Beginning with the line that contains "Where should I click to: Open", transcribe every line through the end of the entries exactly as written, and reproduce nothing else.

+-------+

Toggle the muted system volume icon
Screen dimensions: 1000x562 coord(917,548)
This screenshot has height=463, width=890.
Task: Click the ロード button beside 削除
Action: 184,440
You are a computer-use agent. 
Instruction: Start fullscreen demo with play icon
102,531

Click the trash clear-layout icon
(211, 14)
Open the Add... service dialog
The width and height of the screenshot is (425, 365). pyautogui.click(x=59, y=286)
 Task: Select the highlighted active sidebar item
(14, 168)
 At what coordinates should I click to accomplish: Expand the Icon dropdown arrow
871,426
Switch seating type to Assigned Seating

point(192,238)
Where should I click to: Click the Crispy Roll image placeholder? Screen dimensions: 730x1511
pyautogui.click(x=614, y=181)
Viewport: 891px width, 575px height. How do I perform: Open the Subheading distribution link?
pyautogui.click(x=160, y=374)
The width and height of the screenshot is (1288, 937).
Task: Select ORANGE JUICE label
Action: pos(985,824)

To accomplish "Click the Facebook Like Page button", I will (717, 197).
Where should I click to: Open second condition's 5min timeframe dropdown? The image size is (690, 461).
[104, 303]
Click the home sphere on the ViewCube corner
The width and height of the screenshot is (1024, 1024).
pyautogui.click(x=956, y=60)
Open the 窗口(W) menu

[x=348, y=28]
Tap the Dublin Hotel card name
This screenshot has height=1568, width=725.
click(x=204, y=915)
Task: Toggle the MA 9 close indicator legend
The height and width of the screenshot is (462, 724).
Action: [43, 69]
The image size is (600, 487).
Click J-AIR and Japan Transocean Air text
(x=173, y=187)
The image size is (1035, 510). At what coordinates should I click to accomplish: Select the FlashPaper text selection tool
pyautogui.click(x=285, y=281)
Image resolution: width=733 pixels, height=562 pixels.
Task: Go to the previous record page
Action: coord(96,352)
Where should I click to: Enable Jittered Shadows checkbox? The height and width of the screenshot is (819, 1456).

+-------+

- Response below -
Where should I click to: Open second condition's 5min timeframe dropdown? The image size is (690, 461).
[104, 303]
Click the home sphere on the ViewCube corner
The width and height of the screenshot is (1024, 1024).
pyautogui.click(x=956, y=60)
Open the 窗口(W) menu

[x=348, y=28]
Tap the Dublin Hotel card name
This screenshot has height=1568, width=725.
click(x=204, y=915)
Task: Toggle the MA 9 close indicator legend
The height and width of the screenshot is (462, 724).
Action: [43, 69]
The image size is (600, 487).
Click J-AIR and Japan Transocean Air text
(x=173, y=187)
The image size is (1035, 510). At what coordinates should I click to accomplish: Select the FlashPaper text selection tool
pyautogui.click(x=285, y=281)
Image resolution: width=733 pixels, height=562 pixels.
Task: Go to the previous record page
Action: coord(96,352)
Where should I click to: Enable Jittered Shadows checkbox? The height and width of the screenshot is (819, 1456).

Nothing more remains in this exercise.